Menepis Banyak Anak, Banyak Rezeki: Anak Sebagai Subjek Bukan Objek Ekonomi
Disudut-sudut kumuh desa, mimpi-mimpi anak mati pelan-pelan; bukan karena mereka bodoh, bukan karena mereka malas, tapi karena mereka dilahirkan oleh orang tua yang bahkan mereka tidak siap secara mental dan finansial untuk membesarkan manusia lain. Ironisnya, Keputusan itu dibungkus dengan dalih iman dan harapan, lalu dijustifikasi dengan slogan klise: “Banyak anak, Banyak rezeki.” Artikel ini bertujuan untuk mengkritik keras praktik kelahiran anak dalam kondisi kemiskinan yang tak berujung.
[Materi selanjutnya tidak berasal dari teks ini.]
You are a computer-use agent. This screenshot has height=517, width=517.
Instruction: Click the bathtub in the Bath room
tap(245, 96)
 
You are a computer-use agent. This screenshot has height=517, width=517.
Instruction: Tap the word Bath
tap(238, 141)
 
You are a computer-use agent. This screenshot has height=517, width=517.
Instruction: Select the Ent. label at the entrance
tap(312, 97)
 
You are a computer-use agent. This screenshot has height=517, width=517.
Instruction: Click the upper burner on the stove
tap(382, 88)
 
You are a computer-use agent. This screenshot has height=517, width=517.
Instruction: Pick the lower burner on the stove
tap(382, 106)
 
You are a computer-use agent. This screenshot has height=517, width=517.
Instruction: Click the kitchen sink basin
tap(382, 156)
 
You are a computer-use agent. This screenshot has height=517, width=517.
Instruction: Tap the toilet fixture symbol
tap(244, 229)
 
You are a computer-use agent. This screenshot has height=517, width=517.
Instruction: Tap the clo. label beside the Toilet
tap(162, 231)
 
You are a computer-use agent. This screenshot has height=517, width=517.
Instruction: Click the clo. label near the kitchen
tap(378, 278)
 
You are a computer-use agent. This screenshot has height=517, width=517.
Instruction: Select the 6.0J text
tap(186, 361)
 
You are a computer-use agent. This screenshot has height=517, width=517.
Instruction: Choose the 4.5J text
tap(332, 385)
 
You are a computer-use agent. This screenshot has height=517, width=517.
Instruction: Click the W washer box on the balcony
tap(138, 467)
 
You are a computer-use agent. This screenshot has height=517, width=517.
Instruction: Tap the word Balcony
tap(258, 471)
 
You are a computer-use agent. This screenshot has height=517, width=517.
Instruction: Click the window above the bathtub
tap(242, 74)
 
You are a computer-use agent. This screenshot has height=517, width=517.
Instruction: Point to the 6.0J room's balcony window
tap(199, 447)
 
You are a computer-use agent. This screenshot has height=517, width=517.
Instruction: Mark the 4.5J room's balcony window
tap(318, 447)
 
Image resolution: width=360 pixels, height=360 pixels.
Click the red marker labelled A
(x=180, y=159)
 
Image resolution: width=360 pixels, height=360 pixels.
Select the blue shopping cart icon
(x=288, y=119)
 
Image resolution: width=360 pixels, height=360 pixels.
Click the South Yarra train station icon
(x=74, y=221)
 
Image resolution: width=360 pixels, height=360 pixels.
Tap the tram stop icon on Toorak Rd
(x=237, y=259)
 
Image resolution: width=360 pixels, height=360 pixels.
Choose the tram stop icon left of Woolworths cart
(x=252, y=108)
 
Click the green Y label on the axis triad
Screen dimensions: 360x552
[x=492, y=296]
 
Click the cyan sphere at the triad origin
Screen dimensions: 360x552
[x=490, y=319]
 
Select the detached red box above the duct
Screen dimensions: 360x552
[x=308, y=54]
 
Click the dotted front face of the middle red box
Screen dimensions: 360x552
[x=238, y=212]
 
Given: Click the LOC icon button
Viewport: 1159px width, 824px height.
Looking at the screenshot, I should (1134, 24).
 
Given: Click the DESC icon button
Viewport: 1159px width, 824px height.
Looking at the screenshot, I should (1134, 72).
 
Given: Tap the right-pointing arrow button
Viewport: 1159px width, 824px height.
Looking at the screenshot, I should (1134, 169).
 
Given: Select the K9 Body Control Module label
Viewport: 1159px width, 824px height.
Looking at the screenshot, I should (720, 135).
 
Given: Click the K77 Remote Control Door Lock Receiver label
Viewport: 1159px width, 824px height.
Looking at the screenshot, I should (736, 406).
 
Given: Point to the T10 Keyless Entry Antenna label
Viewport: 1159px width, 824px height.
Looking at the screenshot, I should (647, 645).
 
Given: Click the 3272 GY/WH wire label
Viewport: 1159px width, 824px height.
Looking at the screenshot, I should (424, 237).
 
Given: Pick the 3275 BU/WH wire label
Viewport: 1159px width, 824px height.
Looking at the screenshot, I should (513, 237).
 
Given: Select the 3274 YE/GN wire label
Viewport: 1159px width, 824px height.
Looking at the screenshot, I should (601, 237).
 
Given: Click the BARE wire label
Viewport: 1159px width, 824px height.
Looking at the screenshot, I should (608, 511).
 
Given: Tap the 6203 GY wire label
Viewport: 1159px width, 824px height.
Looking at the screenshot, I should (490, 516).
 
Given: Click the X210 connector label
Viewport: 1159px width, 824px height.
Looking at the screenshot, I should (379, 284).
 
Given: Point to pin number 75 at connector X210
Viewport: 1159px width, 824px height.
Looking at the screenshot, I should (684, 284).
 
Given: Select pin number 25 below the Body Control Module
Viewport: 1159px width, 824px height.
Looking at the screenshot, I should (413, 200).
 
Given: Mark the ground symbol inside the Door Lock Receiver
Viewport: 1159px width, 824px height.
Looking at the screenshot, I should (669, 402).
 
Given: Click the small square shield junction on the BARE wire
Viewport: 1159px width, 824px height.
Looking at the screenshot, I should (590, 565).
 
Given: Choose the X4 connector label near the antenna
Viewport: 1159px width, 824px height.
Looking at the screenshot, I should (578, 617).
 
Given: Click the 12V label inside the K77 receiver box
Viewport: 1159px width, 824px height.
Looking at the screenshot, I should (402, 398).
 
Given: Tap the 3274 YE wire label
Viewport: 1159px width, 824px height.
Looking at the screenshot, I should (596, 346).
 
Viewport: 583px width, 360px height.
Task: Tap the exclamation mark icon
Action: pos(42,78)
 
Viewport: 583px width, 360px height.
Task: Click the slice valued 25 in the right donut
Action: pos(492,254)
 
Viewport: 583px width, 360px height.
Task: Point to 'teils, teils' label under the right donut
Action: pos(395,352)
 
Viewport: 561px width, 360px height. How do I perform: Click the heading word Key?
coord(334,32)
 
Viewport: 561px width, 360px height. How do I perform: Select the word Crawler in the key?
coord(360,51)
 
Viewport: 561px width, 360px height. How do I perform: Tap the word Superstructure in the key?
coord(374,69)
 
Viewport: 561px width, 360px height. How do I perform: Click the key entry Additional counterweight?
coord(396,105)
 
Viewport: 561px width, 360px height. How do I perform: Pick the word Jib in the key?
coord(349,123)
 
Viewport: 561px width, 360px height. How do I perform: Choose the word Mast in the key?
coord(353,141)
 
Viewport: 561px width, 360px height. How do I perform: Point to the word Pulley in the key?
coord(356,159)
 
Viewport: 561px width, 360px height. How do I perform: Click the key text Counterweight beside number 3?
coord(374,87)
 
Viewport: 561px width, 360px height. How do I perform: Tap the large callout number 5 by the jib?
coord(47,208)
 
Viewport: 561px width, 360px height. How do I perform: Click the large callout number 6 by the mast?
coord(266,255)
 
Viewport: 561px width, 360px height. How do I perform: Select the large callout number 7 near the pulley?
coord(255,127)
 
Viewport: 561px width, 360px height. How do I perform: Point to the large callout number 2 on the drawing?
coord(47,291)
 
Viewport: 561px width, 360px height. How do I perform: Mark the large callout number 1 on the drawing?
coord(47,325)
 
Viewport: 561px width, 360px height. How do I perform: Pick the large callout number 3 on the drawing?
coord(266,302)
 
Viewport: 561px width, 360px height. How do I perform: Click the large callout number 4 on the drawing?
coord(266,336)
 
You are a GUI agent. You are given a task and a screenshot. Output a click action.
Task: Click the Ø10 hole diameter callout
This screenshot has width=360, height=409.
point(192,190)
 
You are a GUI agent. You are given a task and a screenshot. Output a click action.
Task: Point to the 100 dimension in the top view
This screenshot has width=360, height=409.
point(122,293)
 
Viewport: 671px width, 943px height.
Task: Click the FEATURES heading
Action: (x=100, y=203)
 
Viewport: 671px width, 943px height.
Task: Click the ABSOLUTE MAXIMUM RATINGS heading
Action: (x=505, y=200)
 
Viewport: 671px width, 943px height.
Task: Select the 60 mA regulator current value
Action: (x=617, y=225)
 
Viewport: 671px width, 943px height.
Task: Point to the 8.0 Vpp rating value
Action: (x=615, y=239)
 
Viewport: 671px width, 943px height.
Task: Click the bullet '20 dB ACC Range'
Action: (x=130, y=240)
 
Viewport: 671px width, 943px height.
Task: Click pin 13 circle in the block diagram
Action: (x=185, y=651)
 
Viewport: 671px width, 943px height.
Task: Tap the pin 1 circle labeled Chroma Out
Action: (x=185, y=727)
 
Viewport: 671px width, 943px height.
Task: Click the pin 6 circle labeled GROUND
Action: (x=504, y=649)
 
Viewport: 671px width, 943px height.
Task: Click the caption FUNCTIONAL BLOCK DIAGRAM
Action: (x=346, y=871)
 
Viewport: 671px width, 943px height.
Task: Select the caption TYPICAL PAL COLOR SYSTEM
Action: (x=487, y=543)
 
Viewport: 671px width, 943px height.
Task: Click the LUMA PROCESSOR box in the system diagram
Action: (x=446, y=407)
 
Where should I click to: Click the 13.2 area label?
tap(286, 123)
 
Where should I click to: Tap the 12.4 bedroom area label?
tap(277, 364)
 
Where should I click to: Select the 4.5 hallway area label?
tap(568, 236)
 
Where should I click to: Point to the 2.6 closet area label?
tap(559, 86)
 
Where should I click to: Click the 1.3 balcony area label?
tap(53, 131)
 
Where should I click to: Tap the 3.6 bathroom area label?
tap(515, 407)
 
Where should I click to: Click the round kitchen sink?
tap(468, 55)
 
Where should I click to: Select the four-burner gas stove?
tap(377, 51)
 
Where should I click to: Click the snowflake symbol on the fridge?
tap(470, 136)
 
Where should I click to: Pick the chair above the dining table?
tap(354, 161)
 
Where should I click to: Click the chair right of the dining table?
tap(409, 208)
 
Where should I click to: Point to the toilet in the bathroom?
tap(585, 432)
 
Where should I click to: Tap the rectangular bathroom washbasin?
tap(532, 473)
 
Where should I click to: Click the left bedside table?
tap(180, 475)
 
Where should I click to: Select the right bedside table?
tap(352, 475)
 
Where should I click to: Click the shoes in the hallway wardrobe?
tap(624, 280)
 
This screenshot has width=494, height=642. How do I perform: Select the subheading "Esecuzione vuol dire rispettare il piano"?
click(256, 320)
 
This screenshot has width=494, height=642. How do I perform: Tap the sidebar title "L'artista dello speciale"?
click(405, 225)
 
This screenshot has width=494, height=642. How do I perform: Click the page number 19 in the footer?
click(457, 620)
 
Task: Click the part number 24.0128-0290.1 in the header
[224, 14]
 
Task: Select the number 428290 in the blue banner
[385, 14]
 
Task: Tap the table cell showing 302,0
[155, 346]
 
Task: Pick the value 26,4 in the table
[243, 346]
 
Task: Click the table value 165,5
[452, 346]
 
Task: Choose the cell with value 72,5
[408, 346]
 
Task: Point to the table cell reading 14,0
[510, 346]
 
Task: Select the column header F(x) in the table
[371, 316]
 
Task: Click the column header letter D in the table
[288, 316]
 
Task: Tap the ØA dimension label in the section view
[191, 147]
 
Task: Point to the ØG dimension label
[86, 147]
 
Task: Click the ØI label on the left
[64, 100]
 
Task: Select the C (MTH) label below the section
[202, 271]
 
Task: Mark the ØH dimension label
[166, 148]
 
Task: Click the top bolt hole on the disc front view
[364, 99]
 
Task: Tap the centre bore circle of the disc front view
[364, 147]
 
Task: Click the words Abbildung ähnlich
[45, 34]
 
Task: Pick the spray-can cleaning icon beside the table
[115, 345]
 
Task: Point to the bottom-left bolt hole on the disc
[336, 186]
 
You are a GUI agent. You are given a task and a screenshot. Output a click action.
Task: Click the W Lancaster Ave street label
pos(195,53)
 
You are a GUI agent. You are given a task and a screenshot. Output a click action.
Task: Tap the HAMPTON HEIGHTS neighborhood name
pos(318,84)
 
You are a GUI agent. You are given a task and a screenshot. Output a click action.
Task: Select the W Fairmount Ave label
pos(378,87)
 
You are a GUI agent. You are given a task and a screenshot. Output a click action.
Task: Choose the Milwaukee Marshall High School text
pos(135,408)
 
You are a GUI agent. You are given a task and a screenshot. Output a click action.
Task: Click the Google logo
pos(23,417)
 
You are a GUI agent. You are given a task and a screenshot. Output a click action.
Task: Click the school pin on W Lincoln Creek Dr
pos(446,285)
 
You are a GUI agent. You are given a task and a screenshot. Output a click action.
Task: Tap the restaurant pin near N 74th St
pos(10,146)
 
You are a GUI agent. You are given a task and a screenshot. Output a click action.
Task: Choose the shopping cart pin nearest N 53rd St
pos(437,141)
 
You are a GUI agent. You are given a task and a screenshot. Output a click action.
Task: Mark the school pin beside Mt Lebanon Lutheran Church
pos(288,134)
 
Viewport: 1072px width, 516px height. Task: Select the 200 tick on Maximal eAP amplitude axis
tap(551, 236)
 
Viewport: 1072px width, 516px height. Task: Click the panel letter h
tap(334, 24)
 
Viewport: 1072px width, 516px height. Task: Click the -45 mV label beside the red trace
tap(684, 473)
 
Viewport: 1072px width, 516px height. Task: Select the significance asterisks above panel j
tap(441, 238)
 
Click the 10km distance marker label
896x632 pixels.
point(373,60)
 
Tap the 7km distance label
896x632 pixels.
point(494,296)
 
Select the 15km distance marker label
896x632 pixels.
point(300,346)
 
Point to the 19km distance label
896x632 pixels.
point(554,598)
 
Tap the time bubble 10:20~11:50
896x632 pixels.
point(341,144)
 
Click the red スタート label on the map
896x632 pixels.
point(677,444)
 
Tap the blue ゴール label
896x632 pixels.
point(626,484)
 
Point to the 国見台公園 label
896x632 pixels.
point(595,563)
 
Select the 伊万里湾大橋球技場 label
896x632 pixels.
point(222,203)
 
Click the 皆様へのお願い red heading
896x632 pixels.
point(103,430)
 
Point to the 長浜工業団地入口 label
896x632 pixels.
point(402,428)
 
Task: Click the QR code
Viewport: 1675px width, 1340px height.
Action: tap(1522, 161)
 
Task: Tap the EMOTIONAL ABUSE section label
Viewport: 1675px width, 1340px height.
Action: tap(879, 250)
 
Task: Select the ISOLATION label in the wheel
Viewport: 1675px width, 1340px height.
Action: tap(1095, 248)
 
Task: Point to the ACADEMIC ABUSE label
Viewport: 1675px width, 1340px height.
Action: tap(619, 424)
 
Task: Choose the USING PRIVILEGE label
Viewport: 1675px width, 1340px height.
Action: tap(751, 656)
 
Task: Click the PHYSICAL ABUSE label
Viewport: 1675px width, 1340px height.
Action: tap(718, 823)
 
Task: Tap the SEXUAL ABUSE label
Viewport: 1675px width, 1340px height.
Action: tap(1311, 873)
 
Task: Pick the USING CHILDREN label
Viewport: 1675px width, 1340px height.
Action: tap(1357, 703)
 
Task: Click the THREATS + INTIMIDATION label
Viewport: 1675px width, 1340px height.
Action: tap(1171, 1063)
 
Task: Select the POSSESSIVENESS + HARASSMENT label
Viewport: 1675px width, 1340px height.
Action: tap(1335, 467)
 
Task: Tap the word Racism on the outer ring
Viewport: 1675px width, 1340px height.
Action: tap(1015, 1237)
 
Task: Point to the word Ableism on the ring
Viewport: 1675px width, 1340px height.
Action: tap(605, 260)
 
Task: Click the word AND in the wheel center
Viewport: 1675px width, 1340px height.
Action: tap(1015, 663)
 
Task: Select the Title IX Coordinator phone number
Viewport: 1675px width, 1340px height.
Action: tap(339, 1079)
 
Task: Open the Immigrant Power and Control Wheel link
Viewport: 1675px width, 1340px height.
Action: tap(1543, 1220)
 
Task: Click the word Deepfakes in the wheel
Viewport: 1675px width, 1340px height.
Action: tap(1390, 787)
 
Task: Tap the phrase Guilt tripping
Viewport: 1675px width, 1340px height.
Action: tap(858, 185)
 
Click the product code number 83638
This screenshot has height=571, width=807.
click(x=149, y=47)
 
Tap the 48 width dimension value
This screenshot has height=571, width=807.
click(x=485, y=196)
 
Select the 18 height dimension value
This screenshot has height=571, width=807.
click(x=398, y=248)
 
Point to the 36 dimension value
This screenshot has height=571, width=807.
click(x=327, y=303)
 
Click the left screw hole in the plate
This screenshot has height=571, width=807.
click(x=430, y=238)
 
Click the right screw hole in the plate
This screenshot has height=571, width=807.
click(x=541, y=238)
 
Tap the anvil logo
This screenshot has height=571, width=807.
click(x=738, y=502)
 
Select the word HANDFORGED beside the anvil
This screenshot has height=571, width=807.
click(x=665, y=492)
Menurut UNICEF Indonesia (2023), sekitar 4,6 juta anak Indonesia tidak bersekolah, dan 1 dari 3 anak di pedesaan mengalami stunting akibat kurang gizi. Ini bukan sekedar angka, ini adalah nyawa yang masa depannya tidak pernah benar-benar tumbuh. Anak-anak ini tidak pernah meminta untuk dilahirkan, apalagi dibebani dengan kemiskinan dan tanggung jawab orang dewasa. Namun kenyataannya? Banyak dari mereka dipaksa turun ke jalan, menjajakan tisu, menarik gerobak, atau mengemis, sementara anak-anak lain duduk duduk nyaman dibangku sekolah, merangkai Impian. Ini bukan Takdir, ini kelalaian yang dibudayakan.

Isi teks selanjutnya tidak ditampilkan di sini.